▸ **ACTIVITY**: Copy out the lines beginning with the one that contains "Task: Bookmark this page with the star icon" and ending with the last line below, exactly as they stand. Pictures are not copied.

▸ **TASK INPUTS**:
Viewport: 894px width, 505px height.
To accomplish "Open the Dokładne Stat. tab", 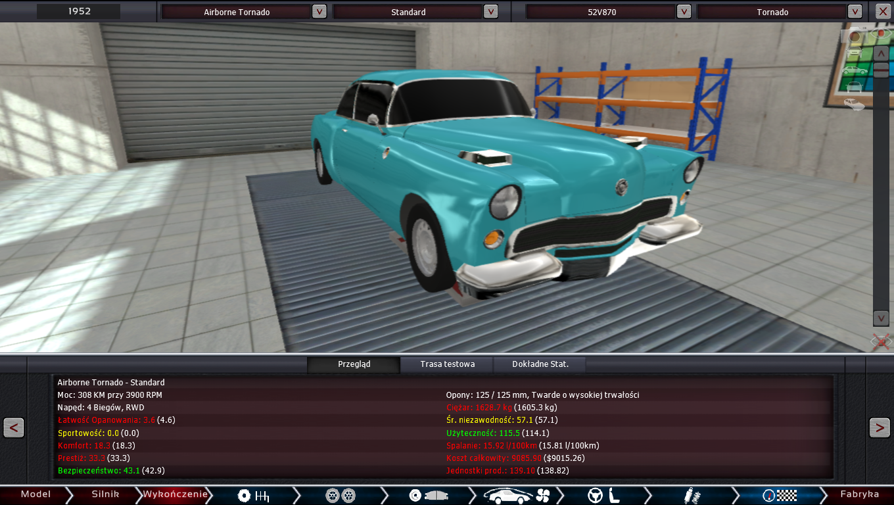I will (540, 364).
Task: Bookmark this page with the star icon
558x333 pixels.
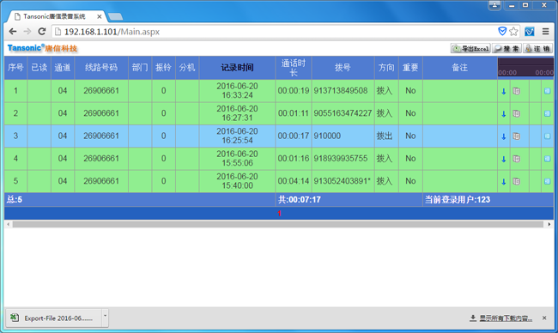Action: [x=513, y=32]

▸ **RESPONSE TO THE TASK**:
Task: Bookmark this page with the star icon
558x333 pixels.
Action: [x=513, y=32]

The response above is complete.